Every once in a while Moskow will take a chance on an under-the-radar song he thinks will blow up. He’s especially proud of his selection of Alex Clare’s Too Close, featured on both Now 43 and the British Now 82. If you don’t yet recognize the song by name, you might still know it; it appeared on a Microsoft Internet Explorer 9 commercial that aired during the Olympics. “We knew it was going to be featured in the Microsoft ads; the visibility of the song would dovetail nicely with our release, and we thought it was a good moment to invest in the chance that it would become a big hit,” says Moscow. It worked; Too Close, originally released last year, is currently No. 18 on the Billboard Hot 100.
Moskow says he sometimes doesn’t realize how popular a music genre has become until he creates a Now playlist. A few years ago, he noticed Carrie Underwood and the Dixie Chicks dominating the airwaves, so Now released a special Now Country edition in 2008. The same has recently happened with Now That’s What I Call Party Anthems, which is marketed directly to the LMFAO fan base.
Now may feel like a music industry relic, but its audience is changing. “We’re selling to fewer teens than we used to,” says Rutherford. “Our audience is now concentrated in 25-35 age range,” otherwise known as people who are so used to buying CDs that they never really stopped. “The ease of consumption has also increased, so we find that in many situations our consumer already owns one or more of the songs on the album.”
To keep pace with the rest of the music industry, Now plans to create a Spotify app that will help people explore music beyond the compilation CDs. “The Spotify customer is an early adapter when it comes to music; there’s not a whole lot of overlap between people who use Spotify and our customer base, so it’s going to be an experiment for us,” Rutherford says.
Now may have more in common with Spotify than it thinks; the streaming music app’s most popular songs can often be found on Now CDs and atop Billboard charts. Spotify’s most popular track of the past year is reportedly Gotye and Kimbra’s Somebody That I Used To Know. In the Now world, that song is already old; it appeared on Now 42.

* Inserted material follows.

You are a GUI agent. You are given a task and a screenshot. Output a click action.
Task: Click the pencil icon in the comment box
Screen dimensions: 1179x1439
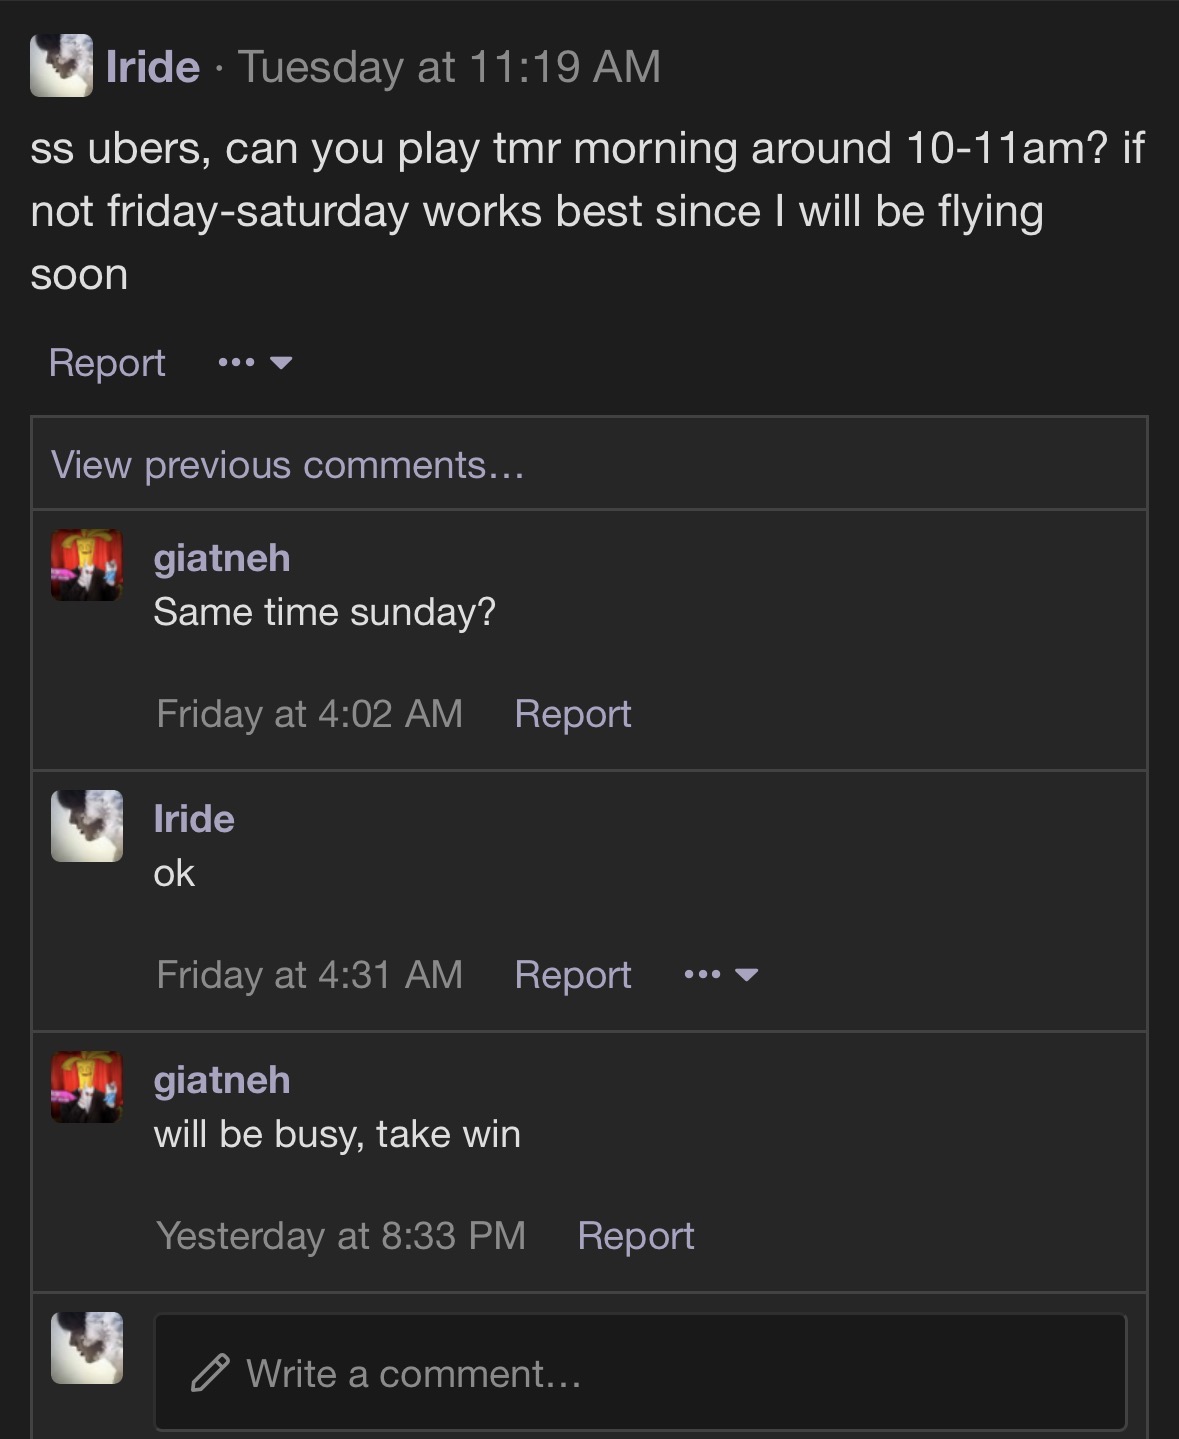[x=210, y=1373]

Pop music is a uncertain and ever-changing industry, and few artists have enough staying power to appear on more than one or two Now volumes. But there are exceptions. According to Moskow, Britney Spears has appeared on more albums than anyone else. “Now was born at the same time as she was, we had her first songs, and we always have her latest songs,” he says. Hmm. Maybe the music world is changing less than we think.